Communicating devotion or ecstasy — using a musical style from 1,000 years ago — to modern-day audience can be difficult, but it felt electric when at one point Press sang a rare minor third against the drone’s open fifths; you felt the audience perk up. In “Ave Maria, O auctrix vite” (Hail Mary, authoress of life), she added a splendid slide on the word “superbie” in the phrase “cum sufflatu superbie” (“with puffed-up pride”). In “Spiritui sancto” she used a whirly tube as her drone accompaniment, creating an intriguing effect, because you can never quite predict at what point the tube will sound, or change pitch.
This was an ambitious, technically impressive performance by a solo musician singing an hour of music, from memory, while navigating multiple drone instruments. At one point, Press strolled down the aisle, carrying a singing bowl, and performed from inside one of the side crypt doorways, invisible to most of the audience. (While there, she may have encountered the tiny, terrified mouse that briefly ran about, causing audience members to raise their feet off the floor, though not causing any audible “eeks.”)
At times, I wished that the Latin words were projected in translation. There’s so much to savor, for instance, in the text of “Karitas habundat in omnia” (“Love abounds in all, from the depths exalted and excelling over every star…,”), or in “O Clarissima” (“O radiant bright, O mother of a holy medicine, Your ointments through your holy Son you’ve poured upon the plangent wounds of death, by Eve constructed as torture chambers of the soul. This death you have destroyed by building life”).
This performance was far from the pure, straight-toned Hildegard as exemplified by, say, Anonymous 4. Press’s free, liquid voice and her unique, personal interpretation of this music bring to mind a couple of singers who emerged in the 1970s: Annie Haslam of the progressive rock band Renaissance (though Press’s voice is not so stratospherically high) and the singer/songwriter Kate Bush (best known for “Wuthering Heights” and “Running Up That Hill”). It’s not so much a similarity of vocal timbre as the searching, spiritual quality of the performances and a mixing up of genres.

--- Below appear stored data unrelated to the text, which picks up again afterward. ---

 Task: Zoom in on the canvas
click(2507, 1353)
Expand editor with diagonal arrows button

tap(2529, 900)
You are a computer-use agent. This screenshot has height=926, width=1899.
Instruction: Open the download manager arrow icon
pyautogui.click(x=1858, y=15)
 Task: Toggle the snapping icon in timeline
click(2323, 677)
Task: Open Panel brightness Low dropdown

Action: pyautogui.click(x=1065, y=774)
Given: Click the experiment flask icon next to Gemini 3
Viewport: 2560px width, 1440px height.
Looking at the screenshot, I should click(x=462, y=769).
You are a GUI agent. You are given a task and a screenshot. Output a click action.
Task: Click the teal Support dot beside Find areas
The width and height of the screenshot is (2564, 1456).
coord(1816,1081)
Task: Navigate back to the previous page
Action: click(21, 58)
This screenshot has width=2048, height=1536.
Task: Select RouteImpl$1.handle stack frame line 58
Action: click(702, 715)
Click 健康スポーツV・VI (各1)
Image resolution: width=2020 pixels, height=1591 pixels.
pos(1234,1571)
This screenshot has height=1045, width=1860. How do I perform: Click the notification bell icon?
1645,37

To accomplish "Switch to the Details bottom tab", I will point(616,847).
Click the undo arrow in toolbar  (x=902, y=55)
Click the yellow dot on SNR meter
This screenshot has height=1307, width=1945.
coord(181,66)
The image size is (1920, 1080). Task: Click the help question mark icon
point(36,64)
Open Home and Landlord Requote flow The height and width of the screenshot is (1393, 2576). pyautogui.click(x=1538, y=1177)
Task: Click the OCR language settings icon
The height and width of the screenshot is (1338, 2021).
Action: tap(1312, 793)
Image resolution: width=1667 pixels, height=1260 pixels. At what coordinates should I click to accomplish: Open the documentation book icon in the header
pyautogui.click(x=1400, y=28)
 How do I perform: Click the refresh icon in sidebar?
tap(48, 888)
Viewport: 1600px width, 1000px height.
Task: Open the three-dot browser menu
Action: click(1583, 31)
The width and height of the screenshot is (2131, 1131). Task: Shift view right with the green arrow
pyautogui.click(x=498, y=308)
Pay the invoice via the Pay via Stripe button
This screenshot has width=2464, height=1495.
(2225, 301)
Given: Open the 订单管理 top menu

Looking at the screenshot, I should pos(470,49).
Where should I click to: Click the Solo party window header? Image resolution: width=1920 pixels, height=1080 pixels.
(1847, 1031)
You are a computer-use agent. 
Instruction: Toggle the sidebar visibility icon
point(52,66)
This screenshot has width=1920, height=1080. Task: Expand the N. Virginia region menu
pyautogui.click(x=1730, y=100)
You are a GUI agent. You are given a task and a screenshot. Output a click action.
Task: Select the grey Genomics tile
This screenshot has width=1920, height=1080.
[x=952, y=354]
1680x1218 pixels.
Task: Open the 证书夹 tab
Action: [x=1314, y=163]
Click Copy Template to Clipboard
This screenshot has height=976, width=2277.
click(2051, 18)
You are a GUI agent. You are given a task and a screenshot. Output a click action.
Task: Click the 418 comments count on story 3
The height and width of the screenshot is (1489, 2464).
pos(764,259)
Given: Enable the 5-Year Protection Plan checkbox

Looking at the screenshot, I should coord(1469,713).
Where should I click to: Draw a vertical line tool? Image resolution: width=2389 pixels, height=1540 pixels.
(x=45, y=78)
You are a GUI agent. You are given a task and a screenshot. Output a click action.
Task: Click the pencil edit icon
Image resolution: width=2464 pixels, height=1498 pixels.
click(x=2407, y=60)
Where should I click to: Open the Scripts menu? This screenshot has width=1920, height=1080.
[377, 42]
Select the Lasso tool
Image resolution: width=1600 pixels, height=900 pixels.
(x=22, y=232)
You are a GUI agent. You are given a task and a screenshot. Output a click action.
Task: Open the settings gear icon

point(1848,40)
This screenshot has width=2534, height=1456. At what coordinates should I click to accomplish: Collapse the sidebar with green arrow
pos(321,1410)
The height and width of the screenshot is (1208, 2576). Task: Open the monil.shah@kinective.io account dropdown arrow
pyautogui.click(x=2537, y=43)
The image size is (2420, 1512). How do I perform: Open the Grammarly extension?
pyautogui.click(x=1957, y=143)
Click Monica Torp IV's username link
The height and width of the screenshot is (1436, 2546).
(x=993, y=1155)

In a 2019 interview with The Creative Independent, Press noted that though she trained as a classical singer, finding her voice through the music of Hildegard von Bingen “was a really big moment…. Medieval music can be somewhat like Indian music — when I sing it at least. I really found my voice when I started practicing singing one note with a drone like Indian musicians do.” Her official biography notes that she is “founder and High Priestess of Voice Cult,” a community in Brooklyn that meets monthly to “explore singing Hildegard’s music as a regular grounding practice for body and spirit.”
In a brief program note, Press wrote, “A Latin word you will hear tonight is ‘abstraxit,’ meaning, ‘pulled away from.’ In early childhood Hildegard herself was pulled away from the everyday to live in a tiny cell, a place of deep isolation and contemplation …. This evening’s performance was “designed as our own brief ‘abstraction’ from NYC reality.”
In good weather, as was the case on this occasion, the audience gets in the proper contemplative mood by experiencing nature while walking to the catacombs, strolling the cemetery’s winding paths, walking under huge old oak, maple, beech, and tulip trees, near the graves of Leonard Bernstein, Jean-Michel Basquiat, Louis Gottschalk, and others. The planets were aligned on a perfect September evening with a liquid-orange sun hanging just above the western horizon as we clambered up the hill to the performance. Emerging from the catacombs, we were greeted by a nearly full moon as it rose in the sky to the east. Hildegard couldn’t have scripted it better herself.